母親(A)、父親(X)、子供(B、C、D、E)

Xの死亡時、Aは子供Dに相続分を譲渡した。

その結果、Aの死亡時、プラスの財産より借金等のマイナスの財産の方が多くなってしまった。

そこで、別の子供(C)が、母親(A)が子(D)に相続分譲渡したのは、遺留分侵害にあたるのではないかと提訴

◎ポイント:

遺留分侵害に該当するなら、相続分譲渡分の財産もAの「相続財産」。マイナスよりプラスの方が多くなる

◎判決:

相続分の譲渡は、譲渡に係る相続分に含まれる積極財産及び消極財産の価額等を考慮して算定した当該相続分に財産的価値があるとはいえない場合を除き、譲渡人から譲受人に対し経済的利益を合意によって移転するものということができる。

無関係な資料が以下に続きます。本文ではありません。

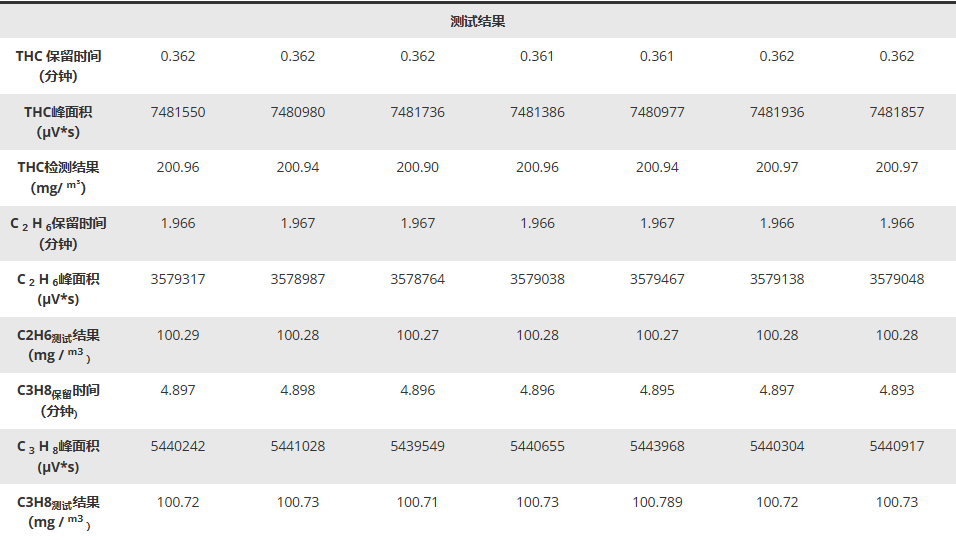956x540 pixels.
Task: Click the 测试结果 table header
Action: pyautogui.click(x=477, y=21)
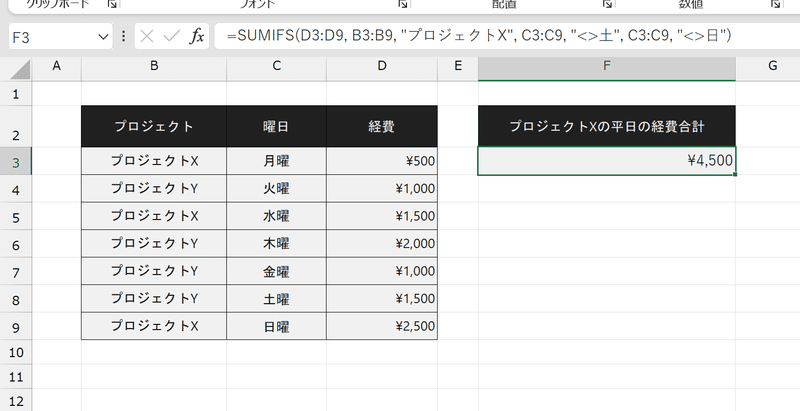This screenshot has width=800, height=411.
Task: Expand the Name Box dropdown arrow
Action: click(104, 36)
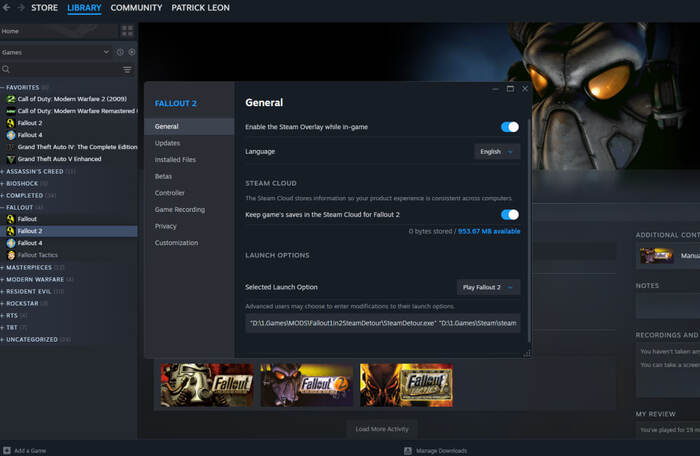Open the library filter options icon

つまり、母親(A)からの相続分の譲渡は、母親(A)の贈与行為だと考えられるので、遺留分侵害に該当する。

※参考記事

公正証書遺言でも遺留分を請求できる

「遺留分」は、亡くなった方の兄弟姉妹以外の近しい関係にある法定相続人に最低限保障される遺産取得分です。 この権利は遺言によっても奪うことはできません。

遺留分の基礎となる財産

「遺留分を算定するための財産の価額」は、被相続人が相続開始の時において有した財産の価額にその贈与した財産の価額を加えた額から債務の全額を控除した額とする(民法…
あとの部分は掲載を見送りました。